母親が「きれいなアラ還」でモテモテ
「うちの母、62歳になるんですが、つい先日も絵画教室で、一緒に習っている10歳年上の男性に“告白”されたんですって。でも怒ってるんですよ。『あんなおじいさんと私が付き合うとでも思っているのかしら』と。さすがバブル世代の女ですよね(笑)」そう言って苦笑するハルカさん(35歳)。5年前にハルカさんの父が亡くなり、それ以来、母は水を得た魚のように生き生きと世間を泳いでいるという。
「両親は仲がいいように見えたんですが、おそらく父が母をつなぎとめていたんでしょうね。母はもともと恋多き女で、父はそれを知っていながら結婚した。私は10年以上前に実家を出てひとり暮らしを始めたから、その後の両親のありようをよく知らないけど、母は時々『お父さんが過干渉、嫉妬深くて困る』とは言っていました」
娘相手にモテ自慢、マウントをとる母
それでもそんな父がいなくなった直後は、さすがの母も意気消沈していたそう。だが数カ月も経たないうちに立ち直り、パート仕事に習い事に、友だちとの旅行にと精力的に動き始めた。「私は姉がいるんですが、結婚して遠方で暮らしているので、母は何かあると私に連絡してくる。時々一緒に食事をすることもありますが、母の自慢はナンパされただの結婚を申し込まれただの、そういうことばかり。『私、あなたよりモテるわよね』って。それがそんなにうれしいことなのかどうかわからないけど、そんなことで娘相手にマウントとって楽しいかと言ってやりました」
すると母は、「あなたもそろそろ女として考えなくちゃ」と説教を始める。仕事が楽しいというハルカさんに、母は否定的だ。

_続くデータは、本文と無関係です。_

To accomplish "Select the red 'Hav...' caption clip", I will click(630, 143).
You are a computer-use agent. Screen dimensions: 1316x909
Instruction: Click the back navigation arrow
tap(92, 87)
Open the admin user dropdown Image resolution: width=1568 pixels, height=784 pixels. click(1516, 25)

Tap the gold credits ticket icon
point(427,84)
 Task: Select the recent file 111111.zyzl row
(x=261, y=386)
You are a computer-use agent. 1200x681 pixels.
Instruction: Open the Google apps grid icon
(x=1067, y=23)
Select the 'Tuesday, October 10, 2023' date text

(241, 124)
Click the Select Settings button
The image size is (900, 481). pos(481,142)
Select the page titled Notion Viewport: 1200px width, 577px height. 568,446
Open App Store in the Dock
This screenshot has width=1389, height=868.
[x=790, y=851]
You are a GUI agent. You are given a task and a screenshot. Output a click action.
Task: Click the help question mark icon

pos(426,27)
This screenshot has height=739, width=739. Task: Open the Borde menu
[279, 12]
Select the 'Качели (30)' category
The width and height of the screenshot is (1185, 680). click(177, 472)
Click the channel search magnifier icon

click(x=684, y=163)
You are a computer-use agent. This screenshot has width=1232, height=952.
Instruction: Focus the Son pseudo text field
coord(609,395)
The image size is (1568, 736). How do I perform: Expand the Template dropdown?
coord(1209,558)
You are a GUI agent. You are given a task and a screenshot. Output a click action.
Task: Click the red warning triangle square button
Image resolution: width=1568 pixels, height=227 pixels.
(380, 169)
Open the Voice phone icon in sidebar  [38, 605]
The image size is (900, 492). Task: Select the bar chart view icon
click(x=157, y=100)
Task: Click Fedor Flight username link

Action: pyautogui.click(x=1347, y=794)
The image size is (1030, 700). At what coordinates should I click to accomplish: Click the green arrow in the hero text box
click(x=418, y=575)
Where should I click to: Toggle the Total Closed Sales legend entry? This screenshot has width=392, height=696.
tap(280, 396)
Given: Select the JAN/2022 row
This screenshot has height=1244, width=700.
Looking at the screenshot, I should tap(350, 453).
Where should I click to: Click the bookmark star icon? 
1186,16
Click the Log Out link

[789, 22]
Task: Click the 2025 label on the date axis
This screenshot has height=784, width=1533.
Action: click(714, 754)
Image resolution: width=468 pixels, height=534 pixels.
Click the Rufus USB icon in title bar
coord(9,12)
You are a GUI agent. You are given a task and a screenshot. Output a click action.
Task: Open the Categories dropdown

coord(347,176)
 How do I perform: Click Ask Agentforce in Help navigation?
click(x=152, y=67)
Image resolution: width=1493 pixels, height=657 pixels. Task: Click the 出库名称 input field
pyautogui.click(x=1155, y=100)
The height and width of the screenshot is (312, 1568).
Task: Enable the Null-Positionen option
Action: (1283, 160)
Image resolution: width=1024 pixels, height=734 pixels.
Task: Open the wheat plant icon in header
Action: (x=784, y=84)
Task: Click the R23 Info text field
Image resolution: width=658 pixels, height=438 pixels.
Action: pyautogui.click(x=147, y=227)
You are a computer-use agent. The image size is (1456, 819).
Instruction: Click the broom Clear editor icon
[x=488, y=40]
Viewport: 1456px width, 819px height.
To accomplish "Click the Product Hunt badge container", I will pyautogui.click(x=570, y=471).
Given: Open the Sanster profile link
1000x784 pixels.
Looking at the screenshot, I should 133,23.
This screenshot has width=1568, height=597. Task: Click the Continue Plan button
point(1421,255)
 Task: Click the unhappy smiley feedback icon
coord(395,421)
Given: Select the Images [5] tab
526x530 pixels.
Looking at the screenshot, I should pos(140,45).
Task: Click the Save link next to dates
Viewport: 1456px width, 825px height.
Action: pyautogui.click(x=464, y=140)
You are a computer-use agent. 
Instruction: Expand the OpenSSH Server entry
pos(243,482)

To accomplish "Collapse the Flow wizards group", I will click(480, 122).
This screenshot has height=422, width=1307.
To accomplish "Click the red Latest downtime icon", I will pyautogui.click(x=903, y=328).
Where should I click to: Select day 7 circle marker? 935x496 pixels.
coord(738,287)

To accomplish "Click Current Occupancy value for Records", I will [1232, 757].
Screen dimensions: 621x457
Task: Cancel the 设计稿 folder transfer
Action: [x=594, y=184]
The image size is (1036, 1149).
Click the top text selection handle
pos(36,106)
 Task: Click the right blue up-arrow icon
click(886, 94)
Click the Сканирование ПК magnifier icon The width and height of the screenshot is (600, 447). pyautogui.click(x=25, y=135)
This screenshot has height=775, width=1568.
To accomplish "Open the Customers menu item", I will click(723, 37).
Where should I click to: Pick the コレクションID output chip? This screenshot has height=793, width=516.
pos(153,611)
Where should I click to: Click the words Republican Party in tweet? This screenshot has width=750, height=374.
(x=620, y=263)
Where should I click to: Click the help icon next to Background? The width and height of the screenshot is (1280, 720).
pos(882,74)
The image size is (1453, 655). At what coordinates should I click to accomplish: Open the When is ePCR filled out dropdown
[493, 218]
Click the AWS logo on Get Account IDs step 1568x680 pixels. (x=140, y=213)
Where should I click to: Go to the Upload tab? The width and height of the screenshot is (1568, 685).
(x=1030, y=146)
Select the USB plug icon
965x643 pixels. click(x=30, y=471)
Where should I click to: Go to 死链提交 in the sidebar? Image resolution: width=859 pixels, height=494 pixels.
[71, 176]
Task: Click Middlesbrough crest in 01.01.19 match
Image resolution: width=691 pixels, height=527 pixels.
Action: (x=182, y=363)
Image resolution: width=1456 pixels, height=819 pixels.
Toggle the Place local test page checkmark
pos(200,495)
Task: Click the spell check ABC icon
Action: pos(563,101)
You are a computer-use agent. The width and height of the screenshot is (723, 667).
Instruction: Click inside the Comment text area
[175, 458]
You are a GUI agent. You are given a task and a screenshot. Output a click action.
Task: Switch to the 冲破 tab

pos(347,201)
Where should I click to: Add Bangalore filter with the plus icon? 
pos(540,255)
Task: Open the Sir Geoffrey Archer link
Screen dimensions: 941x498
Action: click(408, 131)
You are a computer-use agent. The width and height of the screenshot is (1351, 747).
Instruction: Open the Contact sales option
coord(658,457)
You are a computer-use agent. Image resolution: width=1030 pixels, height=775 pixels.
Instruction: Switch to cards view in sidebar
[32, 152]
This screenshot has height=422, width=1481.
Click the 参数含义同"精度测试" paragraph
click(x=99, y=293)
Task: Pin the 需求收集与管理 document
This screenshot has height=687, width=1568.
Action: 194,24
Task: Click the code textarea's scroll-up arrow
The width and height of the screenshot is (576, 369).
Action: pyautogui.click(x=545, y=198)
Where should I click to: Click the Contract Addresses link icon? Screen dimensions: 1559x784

「つい先日は、『ねえ、整形してみる?』と言い出した。きれいになれば人生観が変わるわよって。別に私、自分の顔にコンプレックスを感じてはいないし、顔なんてついていればいいじゃないですか。どうして母がそこまで娘の顔にこだわるのかさっぱりわからない。『製造者責任ってやつかしらね。あなたがモテないのは私のせいみたいな気になるから』って。失礼ですよね、いくらなんでも」
夫の死後、メイク教室に通い、ヨガにはまって美を追究してきた母を、ハルカさんは否定しない。だが、自分とは違うとはっきり感じている。